**What to do**: Please continue the guide to managing data pipe templates in Pentaho Data Catalog, picking up after its final sentence.

# Manage data pipe templates

In Pentaho Data Catalog, you can create templates that helps to speed the migration, duplication, and purging of datasets (for both structured and unstructured) from a source to a target database. To know more about **Data Pipe Templates** and key features, see **Data Pipe Templates** section in **Use Pentaho Data Catalog** document.

The data pipes feature gives a user-friendly interface that you can access on the **Data Pipe Templates** card under the **Data Operations** section and you can create, configure, and manage data pipelines.

## View a data pipe template

Perform the following steps to view the existing data movement template in Data Catalog:

1. In the left navigation menu, click **Data Operations**.

   The Manage Data Operations page opens.
2. Click **View Data Pipe Templates** or the number shown in the Data Pipe Template card.

   The list of available data pipe templates opens.
3. Click the template name to view it. Alternatively, you can click the **More** icon and select **View**.

   The template with the scope, action, optional actions, and destination folder selected opens.
4. (Optional) You can edit the template name and optional actions if necessary.

   For more information, see [Edit a data pipe template](#edit-a-data-pipe-template) for more information.

You can schedule data movement using a data pipe template. For more information, see [Schedule data movement with a data pipe template](#schedule-data-movement-with-a-data-pipe-template).

**Supplied entries**:

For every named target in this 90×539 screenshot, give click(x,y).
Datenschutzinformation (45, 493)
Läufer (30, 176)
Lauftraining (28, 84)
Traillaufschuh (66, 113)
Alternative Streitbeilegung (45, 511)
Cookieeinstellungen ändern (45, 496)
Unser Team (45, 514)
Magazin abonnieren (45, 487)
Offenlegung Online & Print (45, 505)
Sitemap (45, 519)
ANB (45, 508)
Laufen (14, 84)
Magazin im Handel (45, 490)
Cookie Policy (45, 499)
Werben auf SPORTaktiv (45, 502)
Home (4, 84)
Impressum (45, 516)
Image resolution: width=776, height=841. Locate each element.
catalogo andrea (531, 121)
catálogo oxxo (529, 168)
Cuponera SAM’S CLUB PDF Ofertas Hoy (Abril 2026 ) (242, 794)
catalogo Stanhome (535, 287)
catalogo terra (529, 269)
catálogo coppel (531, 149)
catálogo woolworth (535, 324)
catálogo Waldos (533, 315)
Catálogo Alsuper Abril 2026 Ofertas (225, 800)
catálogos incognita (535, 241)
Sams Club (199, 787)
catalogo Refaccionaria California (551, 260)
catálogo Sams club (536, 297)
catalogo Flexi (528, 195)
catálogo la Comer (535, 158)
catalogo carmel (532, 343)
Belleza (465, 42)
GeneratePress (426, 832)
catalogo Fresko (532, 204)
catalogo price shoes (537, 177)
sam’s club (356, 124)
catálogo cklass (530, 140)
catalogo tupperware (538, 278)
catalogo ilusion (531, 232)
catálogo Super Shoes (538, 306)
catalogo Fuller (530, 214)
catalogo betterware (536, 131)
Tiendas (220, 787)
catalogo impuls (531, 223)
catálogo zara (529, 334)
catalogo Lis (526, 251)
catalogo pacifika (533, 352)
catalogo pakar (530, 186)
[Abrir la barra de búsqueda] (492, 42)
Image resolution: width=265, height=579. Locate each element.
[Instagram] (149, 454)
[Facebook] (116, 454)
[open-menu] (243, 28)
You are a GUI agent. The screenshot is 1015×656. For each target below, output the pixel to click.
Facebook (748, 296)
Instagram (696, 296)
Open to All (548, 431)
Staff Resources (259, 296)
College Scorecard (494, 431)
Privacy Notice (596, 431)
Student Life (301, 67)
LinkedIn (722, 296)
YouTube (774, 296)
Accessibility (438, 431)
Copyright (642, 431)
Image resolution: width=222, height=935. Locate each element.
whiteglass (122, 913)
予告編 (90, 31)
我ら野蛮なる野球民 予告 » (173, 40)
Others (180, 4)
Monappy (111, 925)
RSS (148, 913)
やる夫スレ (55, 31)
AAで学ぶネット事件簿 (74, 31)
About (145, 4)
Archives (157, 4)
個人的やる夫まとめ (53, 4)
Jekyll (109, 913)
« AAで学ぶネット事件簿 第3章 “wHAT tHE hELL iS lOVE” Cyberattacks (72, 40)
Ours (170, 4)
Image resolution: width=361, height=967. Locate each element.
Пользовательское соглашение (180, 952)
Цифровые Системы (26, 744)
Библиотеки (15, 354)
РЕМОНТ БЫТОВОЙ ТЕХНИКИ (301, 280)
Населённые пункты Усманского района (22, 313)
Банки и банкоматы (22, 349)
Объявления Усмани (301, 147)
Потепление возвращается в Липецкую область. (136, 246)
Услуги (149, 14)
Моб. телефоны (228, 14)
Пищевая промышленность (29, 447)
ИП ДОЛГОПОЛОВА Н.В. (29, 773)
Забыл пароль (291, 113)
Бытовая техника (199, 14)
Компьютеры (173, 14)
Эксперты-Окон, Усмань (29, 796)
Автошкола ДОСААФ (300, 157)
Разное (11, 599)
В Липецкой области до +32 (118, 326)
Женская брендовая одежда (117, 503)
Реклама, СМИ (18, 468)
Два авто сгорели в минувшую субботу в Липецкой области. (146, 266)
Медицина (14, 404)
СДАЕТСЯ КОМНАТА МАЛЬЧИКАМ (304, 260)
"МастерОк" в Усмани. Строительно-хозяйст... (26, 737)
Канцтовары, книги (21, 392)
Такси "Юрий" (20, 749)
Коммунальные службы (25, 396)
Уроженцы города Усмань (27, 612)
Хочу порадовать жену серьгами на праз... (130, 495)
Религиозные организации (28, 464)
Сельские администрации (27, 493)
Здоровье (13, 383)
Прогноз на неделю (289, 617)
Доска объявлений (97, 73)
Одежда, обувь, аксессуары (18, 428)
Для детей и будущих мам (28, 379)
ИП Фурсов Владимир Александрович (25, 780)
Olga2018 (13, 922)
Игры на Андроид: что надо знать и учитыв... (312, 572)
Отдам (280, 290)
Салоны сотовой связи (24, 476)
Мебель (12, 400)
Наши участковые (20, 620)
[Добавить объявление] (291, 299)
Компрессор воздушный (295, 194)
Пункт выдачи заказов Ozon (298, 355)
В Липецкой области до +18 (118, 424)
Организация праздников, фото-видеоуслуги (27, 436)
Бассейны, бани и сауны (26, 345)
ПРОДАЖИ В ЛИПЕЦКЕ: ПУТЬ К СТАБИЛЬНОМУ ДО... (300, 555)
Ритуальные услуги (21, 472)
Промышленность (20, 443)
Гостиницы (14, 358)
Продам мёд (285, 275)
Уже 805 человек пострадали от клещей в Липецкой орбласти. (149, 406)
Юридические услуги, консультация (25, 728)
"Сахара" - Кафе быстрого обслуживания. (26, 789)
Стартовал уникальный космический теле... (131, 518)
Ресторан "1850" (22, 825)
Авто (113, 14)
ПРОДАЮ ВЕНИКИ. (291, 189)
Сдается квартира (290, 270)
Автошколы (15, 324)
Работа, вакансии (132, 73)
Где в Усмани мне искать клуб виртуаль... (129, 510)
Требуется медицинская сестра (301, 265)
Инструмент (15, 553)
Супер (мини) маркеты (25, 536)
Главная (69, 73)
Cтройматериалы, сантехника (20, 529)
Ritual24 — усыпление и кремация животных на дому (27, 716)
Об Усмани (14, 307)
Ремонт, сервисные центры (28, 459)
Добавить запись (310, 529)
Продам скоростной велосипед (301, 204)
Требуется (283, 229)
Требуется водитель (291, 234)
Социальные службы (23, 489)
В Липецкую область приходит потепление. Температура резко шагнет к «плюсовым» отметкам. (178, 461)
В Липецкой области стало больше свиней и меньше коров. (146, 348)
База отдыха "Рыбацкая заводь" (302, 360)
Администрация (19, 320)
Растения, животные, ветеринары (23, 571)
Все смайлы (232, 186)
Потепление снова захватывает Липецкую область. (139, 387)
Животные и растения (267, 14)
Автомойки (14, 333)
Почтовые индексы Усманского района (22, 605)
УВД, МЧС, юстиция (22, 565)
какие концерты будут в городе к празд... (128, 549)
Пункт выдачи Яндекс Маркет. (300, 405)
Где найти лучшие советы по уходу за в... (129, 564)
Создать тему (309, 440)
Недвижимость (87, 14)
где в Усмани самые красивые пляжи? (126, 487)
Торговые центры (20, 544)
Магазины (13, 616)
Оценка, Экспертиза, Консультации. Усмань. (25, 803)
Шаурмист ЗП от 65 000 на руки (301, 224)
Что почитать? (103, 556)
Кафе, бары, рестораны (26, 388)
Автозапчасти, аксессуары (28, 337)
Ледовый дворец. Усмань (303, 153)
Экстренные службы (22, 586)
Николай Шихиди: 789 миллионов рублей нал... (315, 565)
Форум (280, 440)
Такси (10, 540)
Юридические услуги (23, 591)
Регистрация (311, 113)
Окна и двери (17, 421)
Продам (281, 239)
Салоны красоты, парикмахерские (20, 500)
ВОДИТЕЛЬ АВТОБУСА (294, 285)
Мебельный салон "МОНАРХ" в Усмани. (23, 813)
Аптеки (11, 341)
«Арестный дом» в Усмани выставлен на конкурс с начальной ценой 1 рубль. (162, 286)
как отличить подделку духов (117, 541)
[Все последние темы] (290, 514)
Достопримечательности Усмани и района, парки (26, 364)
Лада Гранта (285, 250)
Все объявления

**Reply to the task**:
## Schedule data movement with a data pipe template

Perform the following steps to schedule data movement using an existing data pipe template in Data Catalog:

1. In the left navigation menu, click **Data Operations**.

   The Manage Data Operations page opens.
2. Click **View Data Pipe Templates** or the number shown in the Data Pipe Templates card.

   The list of available data pipe templates opens.
3. Click the template name to view it. Alternatively, you can click the **More** icon and select **View**.

   The template with the scope, action, optional actions, and destination folder selected opens.
4. (Optional) You can edit the template name and optional actions if necessary.

   For more information, see [Edit a data pipe template](#edit-a-data-pipe-template) for more information.
5. Click **Schedule Run** and add the date and time for the data movement. You can also choose to run only once or **Repeat Daily**, **Weekly**, or **Monthly**.
6. Click **Schedule** to save the configurations.

You have successfully scheduled a data movement using the data pipe template. You can view the scheduled data movement on **Schedules** under **Management**.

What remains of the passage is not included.